### WORK TO BE COMPLETED
Would you return the entries below exactly from the line containing "Open the Terminal menu" onward, ending with the final line and including it, and nothing else?

### SUPPLIED INFORMATION

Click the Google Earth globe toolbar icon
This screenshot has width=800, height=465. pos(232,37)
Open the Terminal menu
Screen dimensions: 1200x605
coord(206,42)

### ANSWER AREA
Open the Terminal menu
Screen dimensions: 1200x605
coord(206,42)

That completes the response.